5

I have an app that seeks within a .gz file-like object.

Python's gzip.GzipFile supports this, but very inefficiently – when the GzipFile object is asked to seek back, it will rewind to the beginning of the stream (seek(0)) and then read and decompress everything up to the desired offset.

Needless to say this absolutely kills performance when seeking around a large tar.gz file (tens of gigabytes).

So I'm looking to implement checkpointing: store the stream state every now and then, and when asked to seek back, go only to the next previous stored checkpoint, instead of rewinding all the way to the beginning.

My question is around the gzip / zlib implementation: What does the "current decompressor state" consist of? Where is it stored? How big is it?

And how do I copy that state out of an open GzipFile object, and then assign it back for the "backward jump" seek?

Note I have no control over the input .gz files. The solution must be strictly for GzipFile in read-only rb mode.


EDIT: Looking at CPython's source, this is the relevant code flow & data structures. Ordered from top-level (Python) down to raw C:

  1. gzip.GzipFile._buffer.raw

  2. gzip._GzipReader

  3. gzip._GzipReader.seek() == DecompressReader.seek() <=== NEED TO CHANGE THIS

  4. ZlibDecompressor state + its deepcopy <=== NEED TO COPY / RESTORE THIS

  5. z_stream struct

  6. internal_state struct


EDIT2: Also found this teaser in zlib:

An access point can be created at the start of any deflate block, by saving the starting file offset and bit of that block, and the 32K bytes of uncompressed data that precede that block. Also the uncompressed offset of that block is saved to provide a reference for locating a desired starting point in the uncompressed stream.

Another way to build an index would be to use inflateCopy(). That would not be constrained to have access points at block boundaries, but requires more memory per access point, and also cannot be saved to file due to the use of pointers in the state.

(they call "access points" what I call "check points"; same thing)

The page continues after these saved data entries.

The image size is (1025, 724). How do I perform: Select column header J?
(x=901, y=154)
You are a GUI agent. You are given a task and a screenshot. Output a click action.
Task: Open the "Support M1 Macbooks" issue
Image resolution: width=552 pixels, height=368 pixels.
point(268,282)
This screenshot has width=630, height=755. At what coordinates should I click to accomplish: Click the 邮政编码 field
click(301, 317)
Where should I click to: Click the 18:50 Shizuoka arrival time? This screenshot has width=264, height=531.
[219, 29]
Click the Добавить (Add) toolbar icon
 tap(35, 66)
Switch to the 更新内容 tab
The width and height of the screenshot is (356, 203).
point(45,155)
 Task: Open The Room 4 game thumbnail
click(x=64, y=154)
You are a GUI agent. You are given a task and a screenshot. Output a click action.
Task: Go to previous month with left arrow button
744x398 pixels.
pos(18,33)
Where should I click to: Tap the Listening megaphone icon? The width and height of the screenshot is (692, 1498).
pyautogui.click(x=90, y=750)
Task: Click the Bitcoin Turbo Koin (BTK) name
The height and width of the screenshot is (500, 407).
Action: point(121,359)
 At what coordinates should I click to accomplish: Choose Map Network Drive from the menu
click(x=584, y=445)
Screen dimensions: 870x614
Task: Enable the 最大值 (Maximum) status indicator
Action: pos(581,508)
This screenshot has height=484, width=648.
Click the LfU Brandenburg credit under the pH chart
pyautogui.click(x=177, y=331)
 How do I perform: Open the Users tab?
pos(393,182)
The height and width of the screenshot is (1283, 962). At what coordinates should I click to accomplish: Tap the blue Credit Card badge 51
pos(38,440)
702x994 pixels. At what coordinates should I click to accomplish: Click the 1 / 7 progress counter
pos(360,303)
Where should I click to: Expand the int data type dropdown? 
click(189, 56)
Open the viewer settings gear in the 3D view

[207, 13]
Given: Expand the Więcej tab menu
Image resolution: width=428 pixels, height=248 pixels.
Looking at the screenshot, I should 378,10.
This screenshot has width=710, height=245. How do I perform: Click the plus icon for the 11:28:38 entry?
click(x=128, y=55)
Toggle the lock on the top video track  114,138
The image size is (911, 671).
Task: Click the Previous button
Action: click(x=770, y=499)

This pretty much answers all my questions but I still need to find a way to translate this zran.c example to work with the gzip/zlib scaffolding in CPython.

user124114
  • 8,372
  • 11
  • 41
  • 63
  • 1
    I don't think this is exposed in the API. You'll probably have to modify zlib to add it. – Barmar Mar 22 '23 at 20:08
  • @Barmar I think it is, check out https://github.com/python/cpython/blob/90d85a9b4136aa1feb02f88aab614a3c29f20ed3/Modules/zlibmodule.c#L1147-L1191. But how to put all the pieces together? – user124114 Mar 22 '23 at 20:54
  • You've linked to source code, but "exists in the source code" and "exposed in the API" are very different thresholds. – user2357112 Mar 22 '23 at 21:15
  • @user2357112 Actually I've linked to both the API and the parts of CPython that consume it. Namely `inflateCopy()` in decompressor's deepcopy. – user124114 Mar 22 '23 at 21:19
  • Personally, I wouldn't use rsyncable gzip when you need to seek() at all, but would instead use a purpose-built file format (intended to be both compressed and seekable as well as deduplicating/chunking) like caibx -- see http://0pointer.net/blog/casync-a-tool-for-distributing-file-system-images.html for a design overview and https://github.com/folbricht/desync for a high-quality implementation in Go. (systemd's author wrote and maintains the original C implementation; when I tried to use it in production, which was admittedly some time ago, the rough edges were unacceptable). – Charles Duffy Mar 22 '23 at 21:33
  • @CharlesDuffy that would be great but see the **Note** in the OP. – user124114 Mar 22 '23 at 21:36
  • Some good finds in the docs, by the way. I wasn't aware that zlib saved uncompressed offsets -- a lot of patterns used to create initramfs files &c _don't_ keep offsets but just concatenate completely independent streams (which gunzip and similar tools generally decompress as a single stream entirely without complaint -- so it's worth making sure the files you're reading really do use the described facility). – Charles Duffy Mar 22 '23 at 21:41
  • 2
    Looks like somebody has already written a library to solve this problem: https://github.com/pauldmccarthy/indexed_gzip – Nick ODell Mar 22 '23 at 21:43
  • @NickODell that looks very promising! Could you post that as an answer? I'll test replacing `gzip.GzipFile` with `indexed_gzip.IndexedGzipFile` and if that works, accept your answer. – user124114 Mar 22 '23 at 22:05
  • How much do you need to jump around? – Kelly Bundy Mar 23 '23 at 12:46

1 Answers1

4

You could try a library called indexed_gzip, which builds on top of the zlib's zran.c utility. Essentially, this library keeps a series of checkpoints throughout the file, and when a request for a specific byte offset arrives, it starts from the nearest checkpoint. (indexed_gzip calls this an "index seek point.")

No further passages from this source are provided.